My book, How To Be Human, is a manual and looks at why we humans have ended up the way we have. It’s not about your condition, it’s about the human condition, so you feel a lot better about glitches you think you have as an individual. We’re supposed to be flawed. We’re not supposed to be perfect. I don’t want to infer that this book is about mental health – it’s about thoughts, emotions, relationships, sex. Mental health is another project. The book is to do with being human – certain things have happened throughout our time on earth that maybe aren’t so healthy but, if we can understand this, we learn to live with it.
I’m touring with a monk [Gelong Thubten] and neuroscientist [Ash Ranpura] and it’s really fun. At the end of each chapter I bring on stage Gelong, who is an expert on how people think, and Ash, who tells people what’s involved when they think. Between the two, I think you get a really good idea of the human condition, and that always alleviates my fears. You start to understand that we’re part saint and we’re part savage, and that’s just our equipment, then what we do with this is up to us. As the show is comedy, too, it’s translatable so everyone understands it. I can’t think of anything more interesting than who you are and why you do what you do – the show will make you laugh! This is kind of my idea of a good time. If I didn’t like it, I wouldn’t do it.
I’m writing books because I’m fascinated by how we ended up like this – why do we think like this, or why do we choose the partner we choose – everything seems so mysterious. I’m in the process of writing another book, in which I’m going to talk about how we understand who we are. I’m offering readers a little bit of a guide on who they are. I want to understand how, as a society, we can deal with the glitches that we’ve got. As humans, we all have greedy tendencies, we all have crafty tendencies, and we’re all natural addicts – so I want to know how we’re going to work with that in the future.
Being mindful means I can focus my attention. I think ‘mindfulness’ is a bad word – you practise it like you do when trying to get a six-pack, so that your brain will get ‘fitter’. Being mindful means people can’t steal your attention and you are able to focus, but you have to practise it. If it came naturally, I wouldn’t bother. I’m alone here in a little cottage right now [at the time of the interview] because I’ve got to clear my mind, so I listen to what I need and what I can take, but I do burn out. Sometimes I think “I better see people or I’ll be alone all my life”. Or I think “oh, I’m not working hard enough” and that’s when I burn out, which is where mindfulness comes back in use. After practising mindfulness, I know myself better than before. The physical reward of this is that the stress hormone cortisol goes down, blood pressure decreases and I can think clearer – not necessarily every time; I still have thoughts in my head but I get used to them.

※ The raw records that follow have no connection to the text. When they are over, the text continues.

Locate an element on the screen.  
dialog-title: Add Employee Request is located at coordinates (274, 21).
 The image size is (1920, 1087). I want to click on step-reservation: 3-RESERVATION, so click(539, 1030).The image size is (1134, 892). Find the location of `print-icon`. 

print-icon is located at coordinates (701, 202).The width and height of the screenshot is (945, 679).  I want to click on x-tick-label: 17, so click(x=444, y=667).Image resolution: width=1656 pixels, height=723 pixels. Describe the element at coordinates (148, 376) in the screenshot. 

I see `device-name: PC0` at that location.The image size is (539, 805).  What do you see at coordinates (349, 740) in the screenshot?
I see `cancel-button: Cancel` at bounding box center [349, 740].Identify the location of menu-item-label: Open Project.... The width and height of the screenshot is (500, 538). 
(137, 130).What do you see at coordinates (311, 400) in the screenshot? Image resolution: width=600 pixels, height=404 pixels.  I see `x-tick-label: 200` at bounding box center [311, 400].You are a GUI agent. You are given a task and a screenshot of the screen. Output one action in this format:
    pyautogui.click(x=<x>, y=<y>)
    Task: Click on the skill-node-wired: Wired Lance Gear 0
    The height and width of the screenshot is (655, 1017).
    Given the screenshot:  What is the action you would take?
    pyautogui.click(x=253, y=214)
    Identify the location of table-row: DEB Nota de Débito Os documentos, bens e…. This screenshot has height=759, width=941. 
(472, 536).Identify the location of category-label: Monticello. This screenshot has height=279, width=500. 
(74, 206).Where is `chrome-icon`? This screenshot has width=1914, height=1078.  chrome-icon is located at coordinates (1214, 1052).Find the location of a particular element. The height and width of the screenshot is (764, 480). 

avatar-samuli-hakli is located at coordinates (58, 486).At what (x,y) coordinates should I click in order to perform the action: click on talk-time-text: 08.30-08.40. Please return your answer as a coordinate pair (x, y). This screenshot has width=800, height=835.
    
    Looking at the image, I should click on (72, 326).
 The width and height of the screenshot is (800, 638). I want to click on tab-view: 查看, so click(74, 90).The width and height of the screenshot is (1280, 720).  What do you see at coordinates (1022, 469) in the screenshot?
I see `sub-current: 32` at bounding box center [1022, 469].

Everybody has a different rate of thinking and, the thing is, we need to be stressed otherwise nothing gets done. In the world we live in, everyone is going for gold because we think that’s how we’re supposed to be. When I get the chance to travel, I find it relaxing as my mind is free – I’m out of there! Everyone has themes in their head and they’re not necessarily good reviews. I recommend going to my Frazzle cafés [a registered charity that operates with the purpose of providing a safe, anonymous and non-judgemental environment for people to unwind, talk and share their personal stories] for stress relief – you meet people faceto- face and you get to talk honestly.